Photo: Dale Cruse via Flickr
What is the most important measure for your family when it comes to financial security? Is it the poverty rate in your community? The overall unemployment rate? Or is it the total take-home pay coming into your pocket each year? We suspect it’s the latter, so we created a new map showing the places with the 10 highest and 10 lowest median annual salary earnings in the country.
We analyzed occupational employment statistics from the Bureau of Labor Statistics for 381 metro areas. Figures represent the median annual income as of May 2017, the most recent information available. We took the 10 cities with the highest incomes and the 10 with the lowest and mapped them as green and red spikes, respectively. We then labeled the Top 10 in each category.
Top 10 cities with the highest annual median wages
1. San Francisco-Redwood City-South San Francisco, CA: $77,360
2. San Jose-Sunnyvale-Santa Clara, CA: $77,180
3. California-Lexington Park, MD: $70,860
4. Washington-Arlington-Alexandria, DC-VA-MD-WV: $70,170
5. San Francisco-Oakland-Hayward, CA: $69,700
6. Washington-Arlington-Alexandria, DC-VA-MD-WV: $69,210
7. Boston-Cambridge-Newton, MA: $69,170
8. Bridgeport-Stamford-Norwalk, CT: $67,540
9. Framingham, MA NECTA Division: $66,480
10. Seattle-Bellevue-Everett, WA: $65,350
Top 10 cities with the lowest annual median wages
1. Gadsden, AL: $35,190
2. Brownsville-Harlingen, TX: $35,240
3. Sebring, FL: $35,870
4. Myrtle Beach-Conway-North Myrtle Beach, SC-NC: $35,890
5. Hot Springs, AR: $36,040
6. Daphne-Fairhope-Foley, AL: $36,110
7. Jacksonville, NC: $36,310
8. McAllen-Edinburg-Mission, TX: $36,380
9. Morristown, TN: $36,570
10. Valdosta, GA: $36,880
The most obvious trend from our map is that cities with the lowest paying jobs tend to be in the Southeast, whereas most of the cities with the highest paying jobs are either on the West Coast or in the Northeast. You might expect places like San Francisco and San Jose to top the list, given the presence of so many high paying jobs with the tech community.
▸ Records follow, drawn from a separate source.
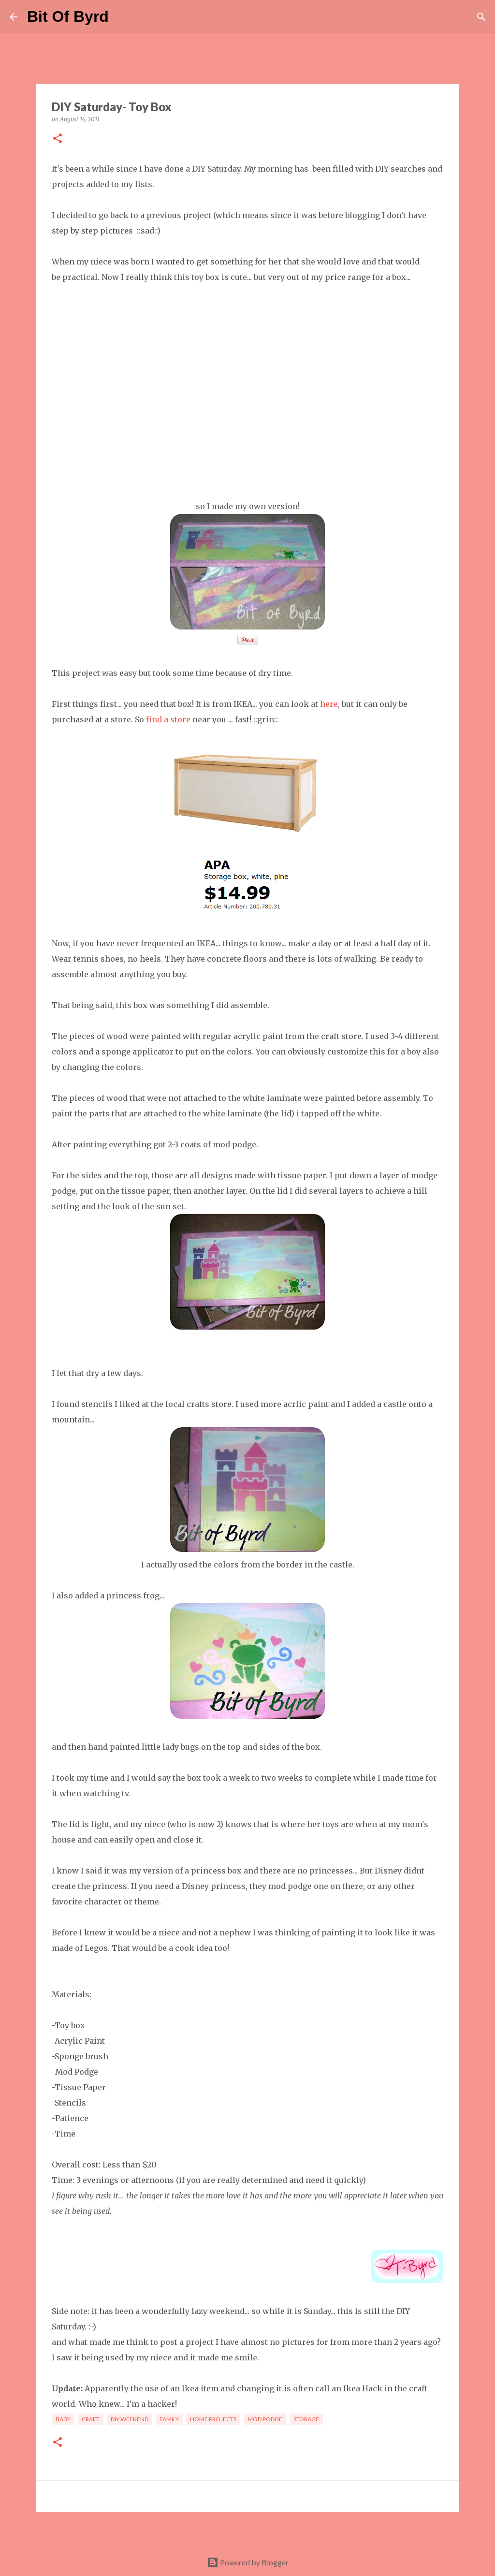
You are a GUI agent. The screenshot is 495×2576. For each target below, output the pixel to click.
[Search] (122, 17)
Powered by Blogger (248, 2562)
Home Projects (213, 2419)
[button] (57, 139)
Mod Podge (265, 2419)
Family (169, 2419)
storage (306, 2419)
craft (91, 2419)
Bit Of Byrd (68, 16)
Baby (63, 2419)
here (329, 704)
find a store (168, 719)
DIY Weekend (129, 2419)
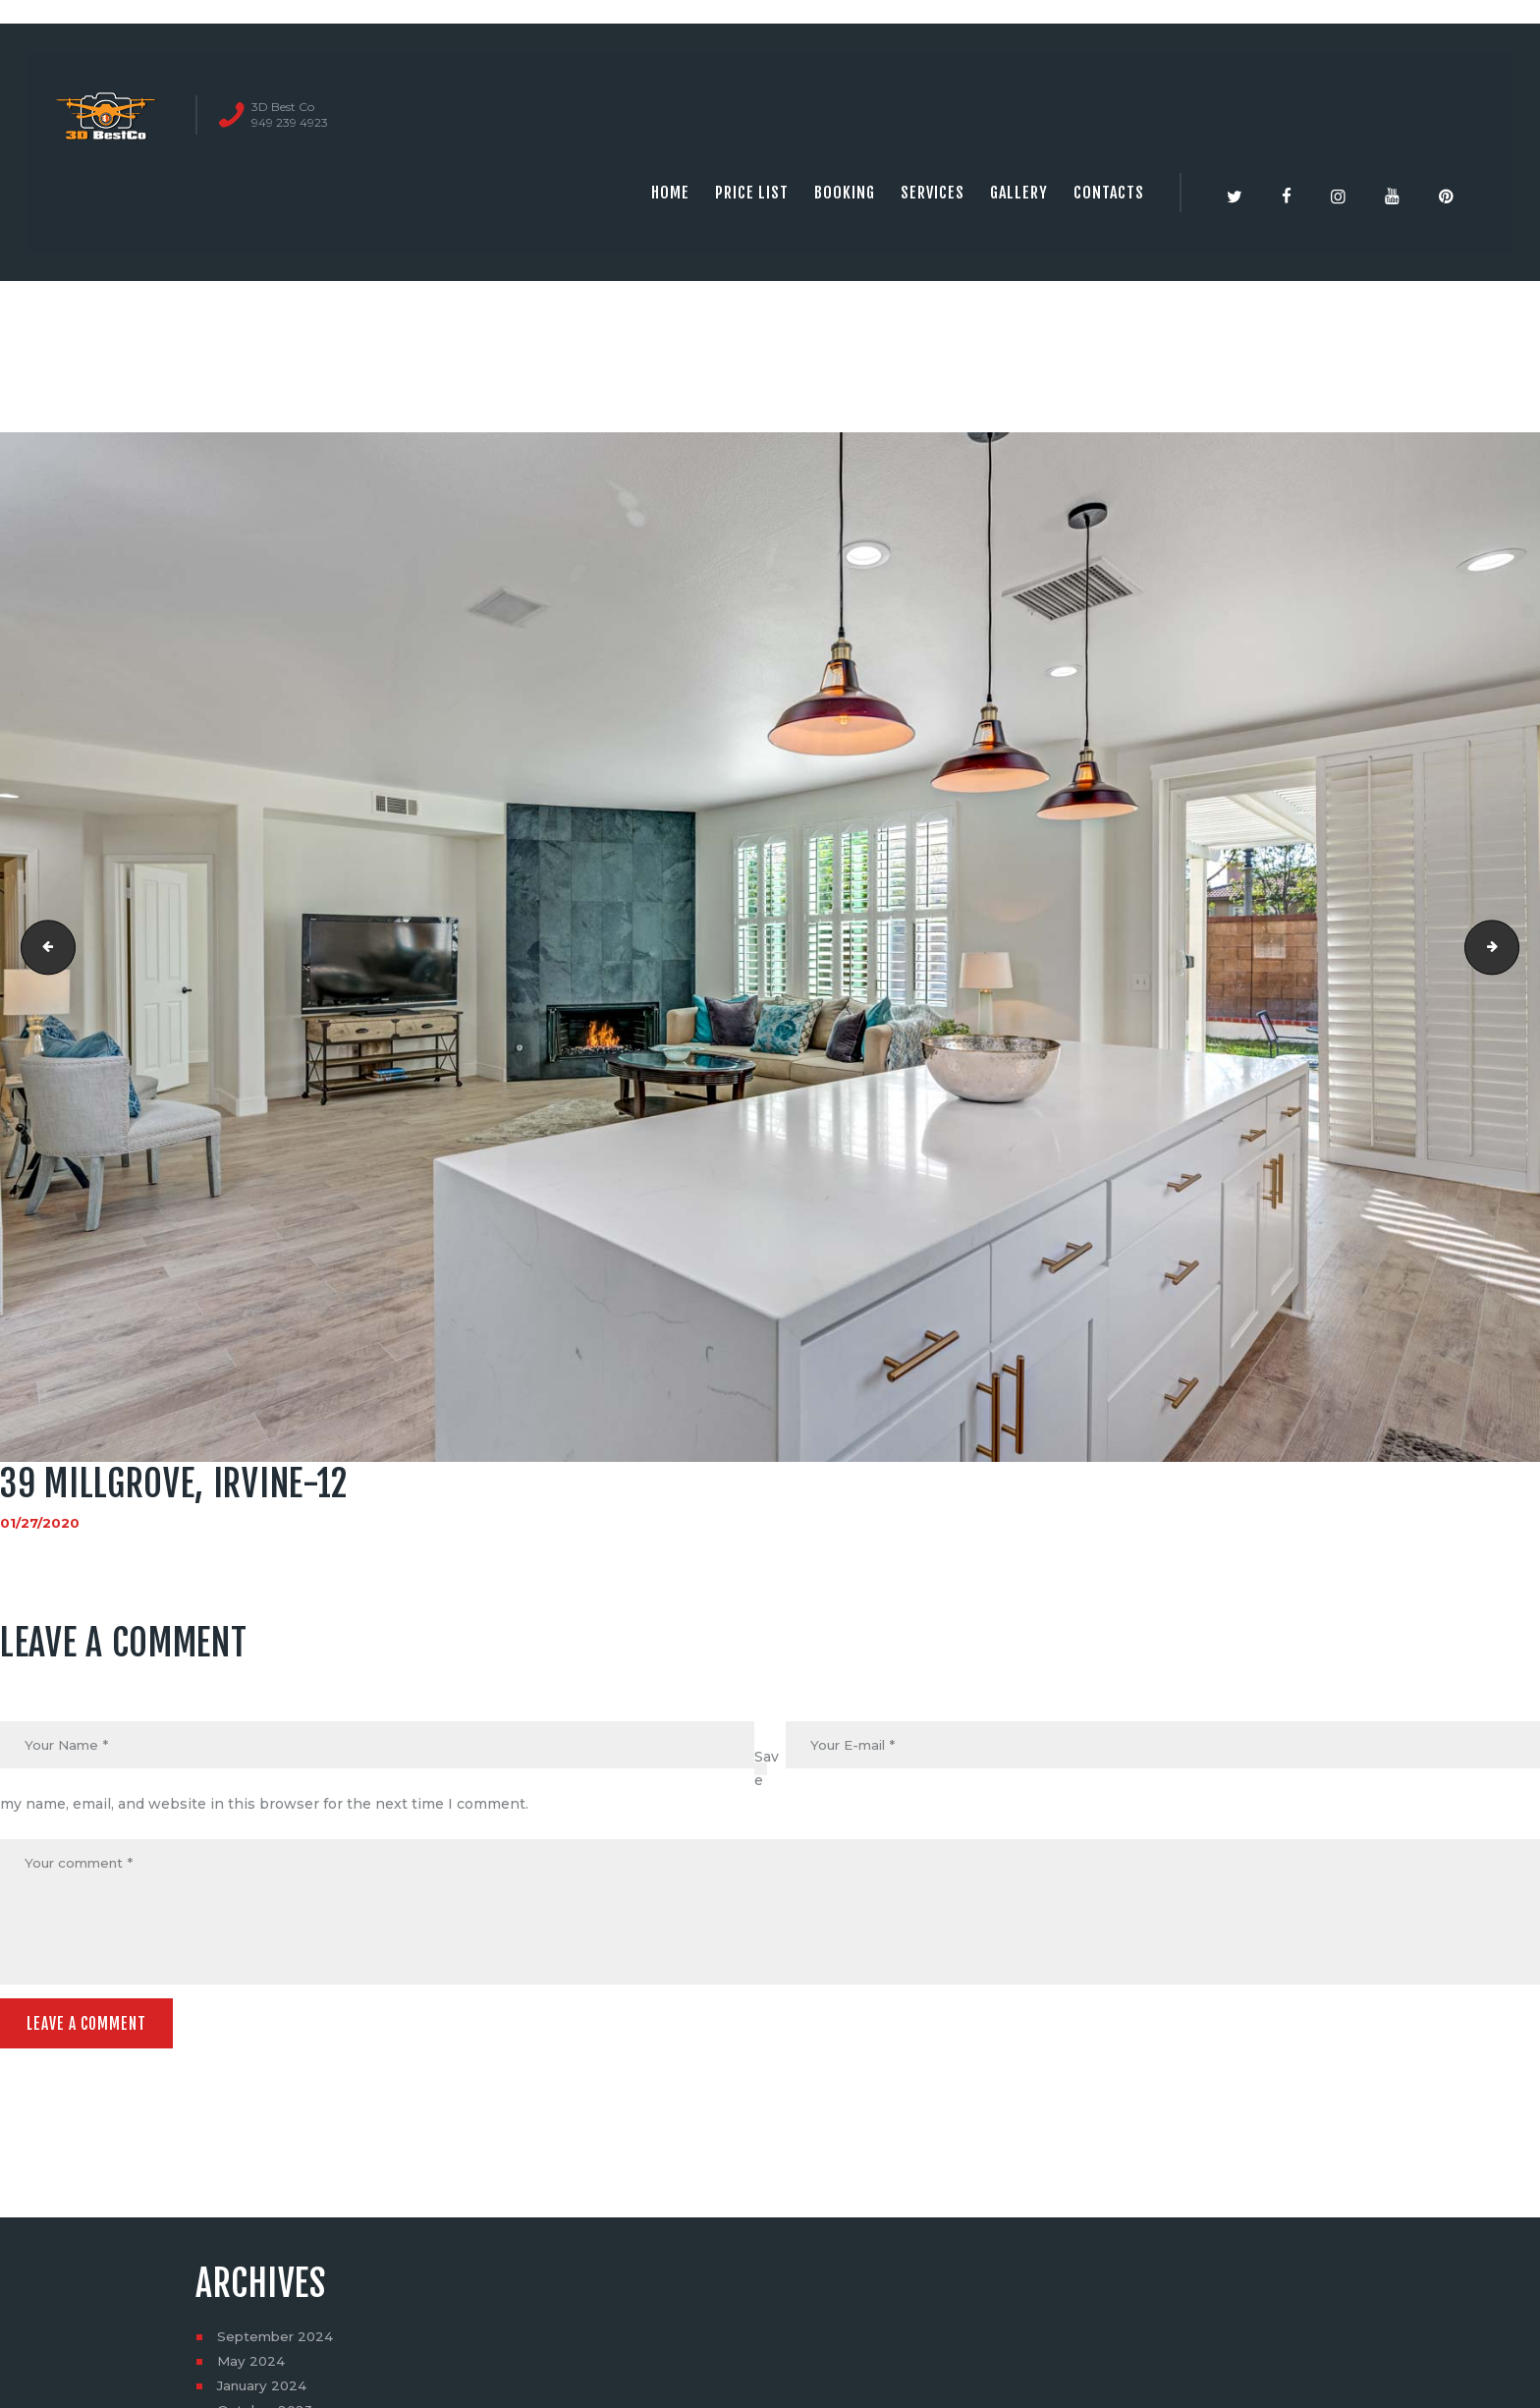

The same can be said for Seattle and Boston. Interestingly, Washington, DC makes the Top 10 as well, perhaps suggesting that there’s money to be had if you’ve got connections to those in power.
But we think the best place to live is probably San Francisco. It has an unemployment rate of just 2.8% (the lowest of any in the Top 10) and a poverty rate of just 9.2% (the second lowest in the Top 10). That signals an economy running at top speed. Great weather, by the ocean, plenty of good paying jobs — now if only they can do something about the earthquakes.
Seattle, Boston, San Francisco — you’ve no doubt heard of many of the cities with the highest paying jobs. Gadsen, Brownsville, Sebring — do any of those places ring a bell? Many of the metro areas with the lowest paying jobs are hard to find on a map precisely because they aren’t known for any booming industries. As a matter of fact, Texas has two cities in the bottom 10, neither of which are the big ones you’ve already heard of like Dallas or Houston.
There are a couple of interesting surprises on our map at both ends of the spectrum, however. Fairbanks, Alaska makes it into the Top 10 (with a median salary of $56,760), thanks in large part to the scarcity of labor on the last frontier and the oil industry. Alaska produces so much oil that instead of taxing people’s income, the state government actually pays people to live and work there. Boulder, Colorado also stands out as the only city on Mountain Time making it into the Top 25.
Inequality is one of the defining themes of the U.S. today, but it can be a hard thing to illustrate. Our map shows where the haves and the have-nots tend to live and, although it is not a complete picture, it demonstrates enormous regional differences in take-home pay for American workers.